◆ **EXERCISE REQUIREMENTS**:
1. Answer these from the text on orthogonal polynomials below, one line each:
(a) Which values does the text choose for a and b?
(b) How does the degree of the next polynomial in the sequence compare with the current one?
(c) Which polynomials must $P_2$ be orthogonal to?
2. Using the text on orthogonal polynomials below, explain in one to three sentences why $P_1$ is written in the form $a_0 + a_1x + a_2x^2 + a_3x^3$.

We can actually invent infinitely many! From what i gather you are interested in orthogonal polynomials, meaning polynomials $P_i$ such that there exists $a,b$ such that

$$ \int_a^bP_i(x)P_j(x) dx = 0 \forall i \ne j$$

To generate such polynomial sequences we can start with some initial Polynomial $P_0$ it can be any polynomial of your choice (An example is $x^2+3x$) and then pick a suitable a,b (lets say 0,1).

Then to get the next polynomial in teh sequence note it will have degree one greater than our current one. So $P_0 = x^2 +3x$ $P_1$ that we are trying to calculate will have the form $a_0 + a_1x + a_2x^2 + a_3x^3 $. Then we can write the integration law:

$$ \int_a^b P_0 P_1 dx = 0 $$

Which for us is

$$ \int_0^1 (x^2 + 2x)(a_0 + a_1x + a_2x^2 + a_3x^3) dx = 0 $$

And this yields a single equation in 4 unknowns after integration

$$ \frac{1}{3}a_0 + \frac{1}{4}a_1 + \frac{1}{5}a_2 + \frac{1}{6}a_3 + \frac{2}{2}a_0 + \frac{2}{3}a_1 + \frac{2}{4}a_2 + \frac{2}{5}a_3 = 0 $$

That can be cleaned up to

$$ \frac{4}{3}a_0 + \frac{11}{12}a_1 + \frac{14}{20}a_2 + \frac{17}{30}a_3 = 0 $$

Any four numbers $a_0 ... a_3$ you pick to satisfy that generates an orthogonal polynomial to the $P_0$ we selected.

Like so $P_2$ can be found by putting conditions on $P_0$ and $P_1$ such that it is orthogonal to both. Like this we can repeatedly generate one orthogonal polynomial after another to make whatever orthogonal sequence we choose.

◆ **DATASET EXCERPTS**:
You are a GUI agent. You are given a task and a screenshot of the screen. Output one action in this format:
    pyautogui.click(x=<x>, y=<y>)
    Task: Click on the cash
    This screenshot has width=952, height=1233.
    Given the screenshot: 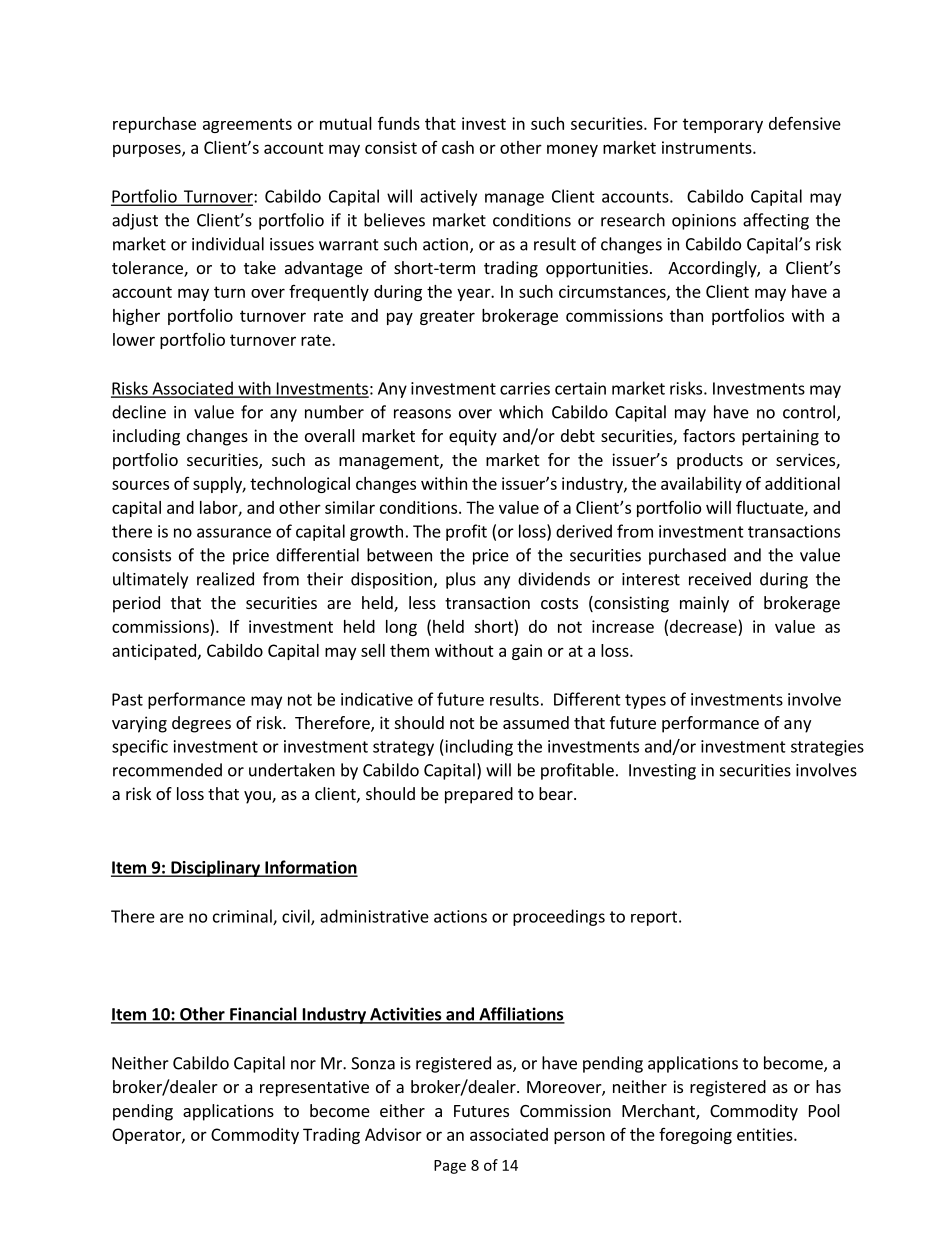 What is the action you would take?
    pyautogui.click(x=458, y=147)
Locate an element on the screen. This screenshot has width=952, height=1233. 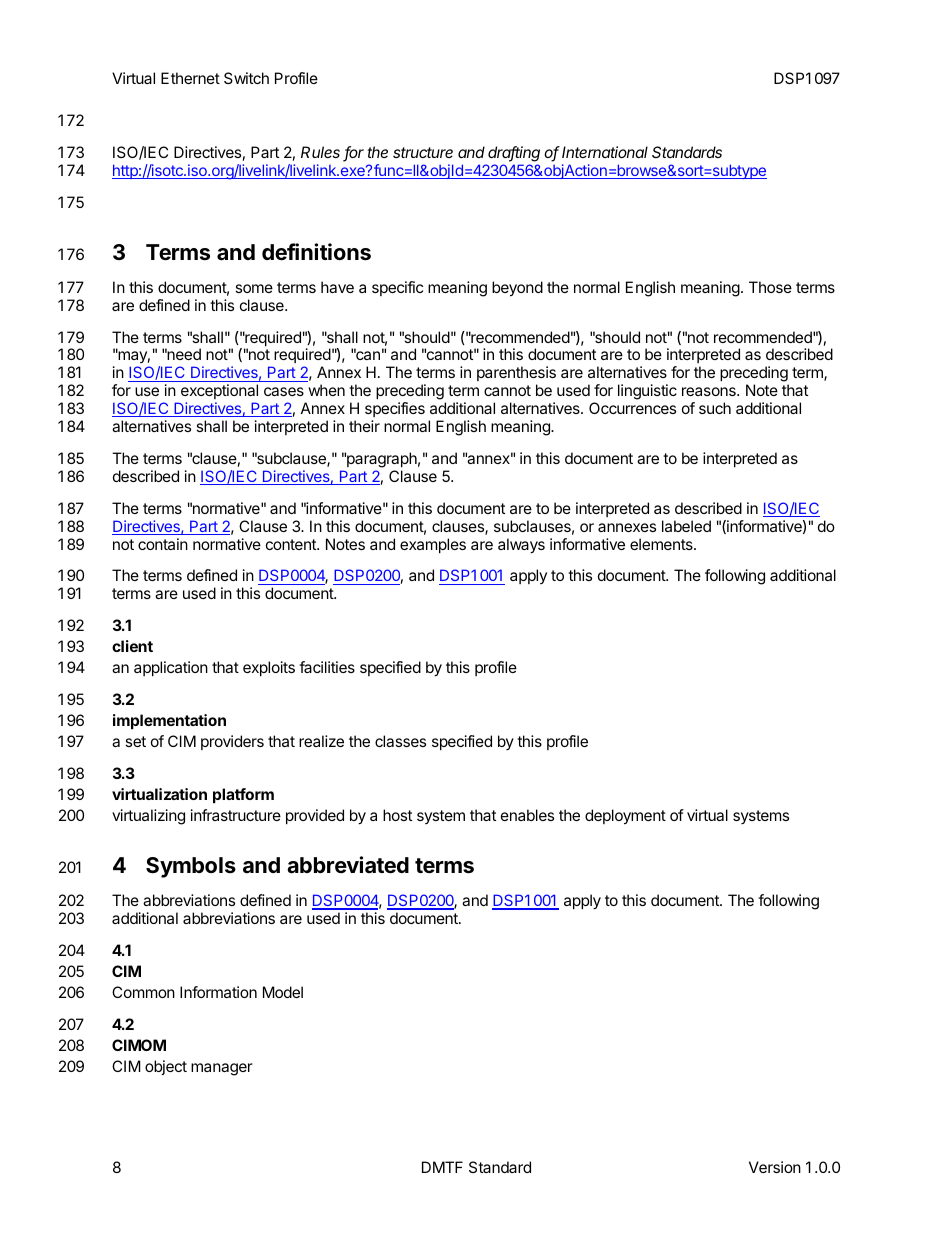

◆ **ANSWERS**:
1.
(a) a = 0 and b = 1.
(b) It is one degree greater than the current polynomial.
(c) $P_0$ and $P_1$.

2. Each new polynomial in the sequence has a degree one greater than the current one. Since $P_0 = x^2 + 3x$ has degree 2, $P_1$ has degree 3, so its general form has four coefficients, $a_0$ through $a_3$.